By the time we got to his second term, we had the unusual innovation of chief administrative secretaries, and eventually use of the military to run civilian functions, even with a seat in the Cabinet. We had specialists such as the President’s Delivery Unit, and super-committees for development. It seemed to matter little that several of these actions, including a host of parastatal appointments, were struck down by the courts. Clearly, they didn’t like his fast-changing theory of government.

Notwithstanding these lessons, it will be interesting to see which of these arrangements President Ruto chooses to retain, or reform. Add to this new pressures from various ethnic delegations paying him homage to remind him that “we all want to be in government”, plus demands from his own people. Do these delegations represent “we, the people?” Here are two final thoughts.

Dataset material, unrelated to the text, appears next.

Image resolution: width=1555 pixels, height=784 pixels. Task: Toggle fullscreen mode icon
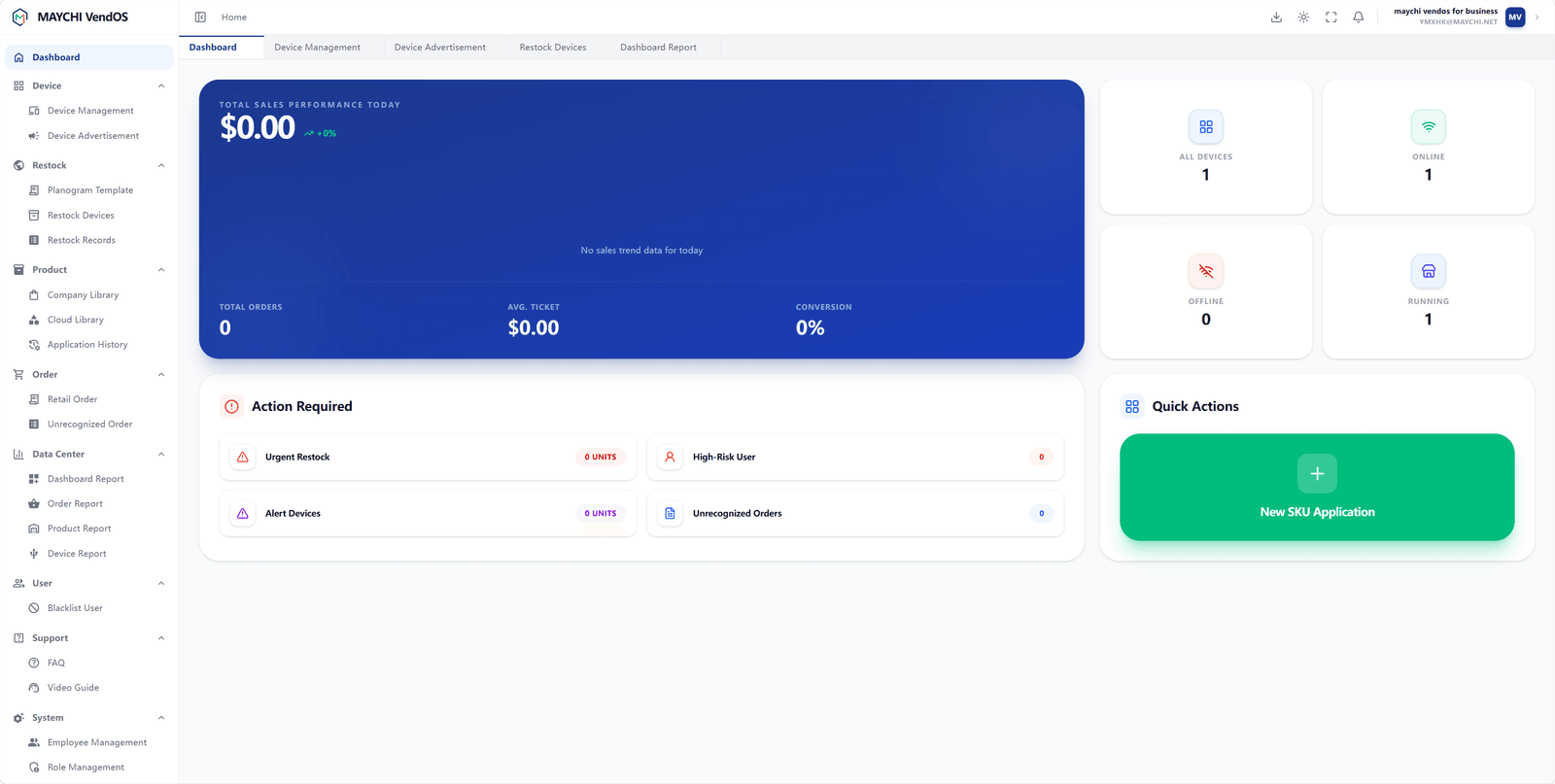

First, Kenyans deserve a government that delivers. While a legislative majority is key to getting this done, getting the Executive to work is the greater task.  There’s no point in passing the laws if implementation, execution and delivery continues to be a challenge that must still be outsourced.   

What lesson could he take from Mwai Kibaki’s success in transforming the public service inherited from President Moi? Empowerment is the word – set out goals, incentivize people, leave them to work and keep constant track of progress. 

What lesson might he take from Uhuru’s tougher experience? Recognition is the word – involve and don’t ignore public servants, or replace them with outsiders.

Second, Kenyans deserve a country that works. This flows from the idea that government delivers and more. It works backwards from the needs of the people to the design of his government - what some call Government 2.0 – not as an inward-looking entity of the faceless and the forms, but as an outward-facing platform that engages and empowers the people as the ones “in government”.

President Ruto’s theory of government for Project Kenya begins tomorrow. It will start with the order and machinery of government in Circular No 1. Might it also be different? We are watching.